:: Exercise instructions ::
Render the lines from the one containing "Describe the element" through the one containing "at that location.", inclusive, as a two-column CSV with the headers input and output. Put each text in input and its answer in output on the same row, with every field enclosed in quotation marks and line breaks replaced by spaces.

:: Task data ::
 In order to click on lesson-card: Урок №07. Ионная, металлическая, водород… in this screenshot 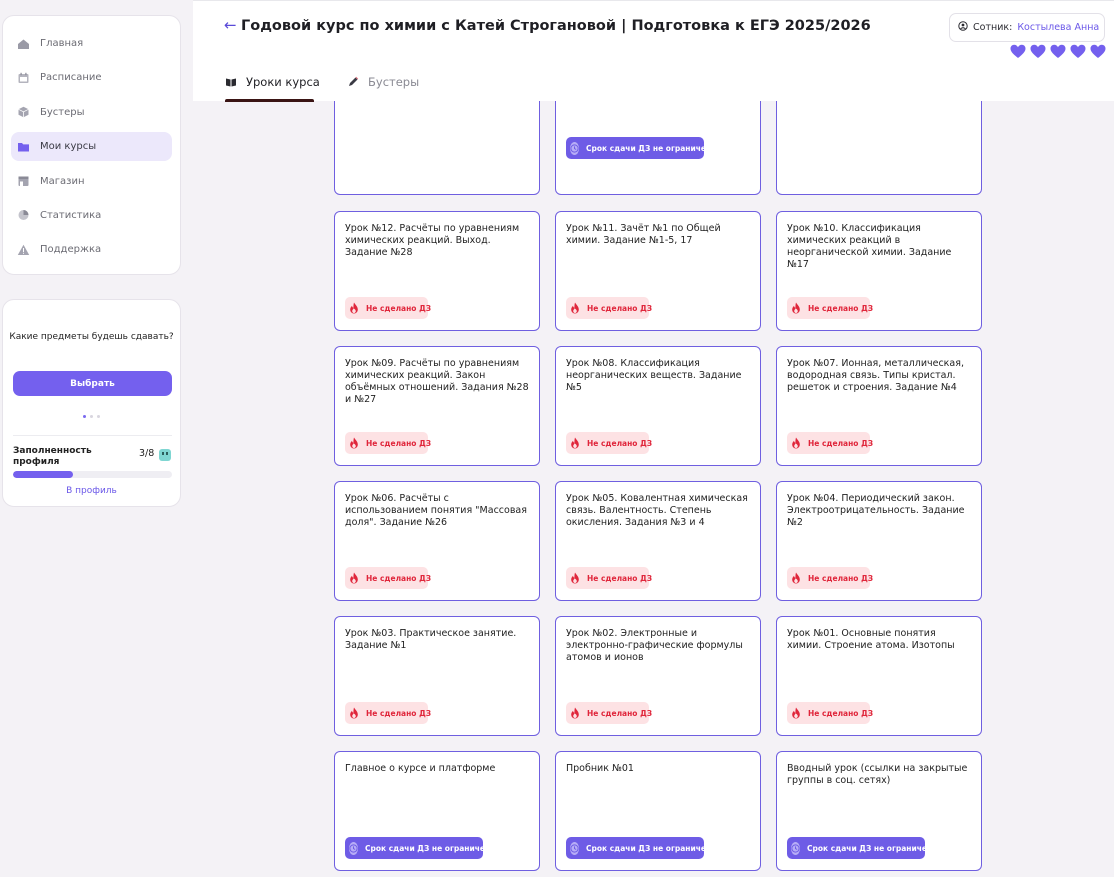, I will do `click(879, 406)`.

---

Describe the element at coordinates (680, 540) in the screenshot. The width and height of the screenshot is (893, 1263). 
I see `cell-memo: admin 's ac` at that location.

==

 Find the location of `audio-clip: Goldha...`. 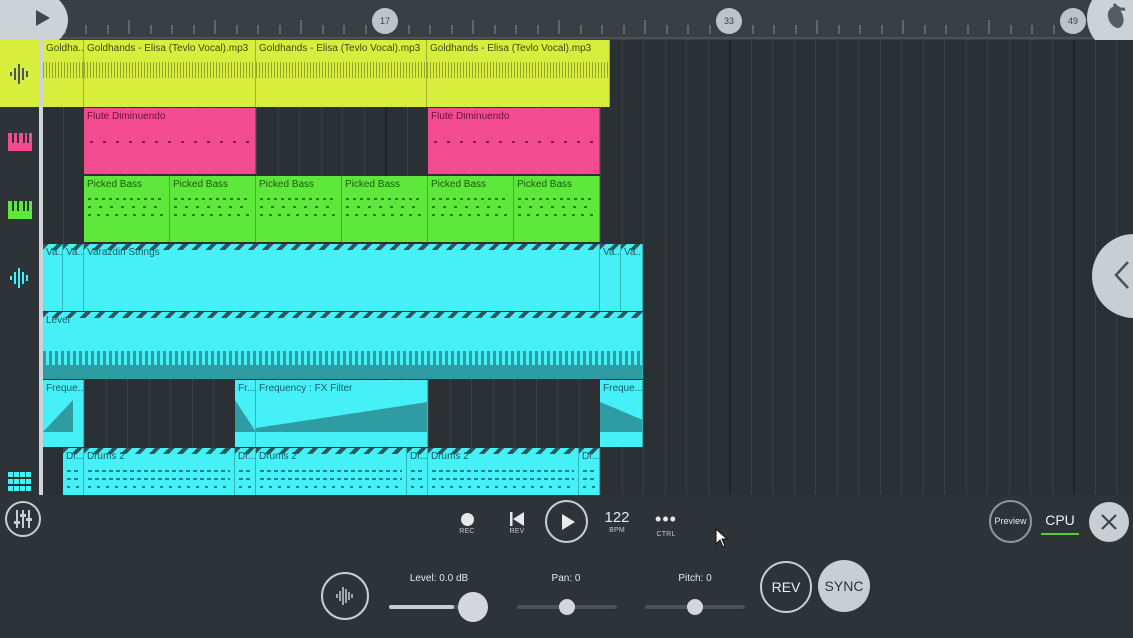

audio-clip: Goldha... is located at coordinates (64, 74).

:: Output below ::
input,output
"Describe the element at coordinates (680, 540) in the screenshot. The width and height of the screenshot is (893, 1263).","I see `cell-memo: admin 's ac` at that location."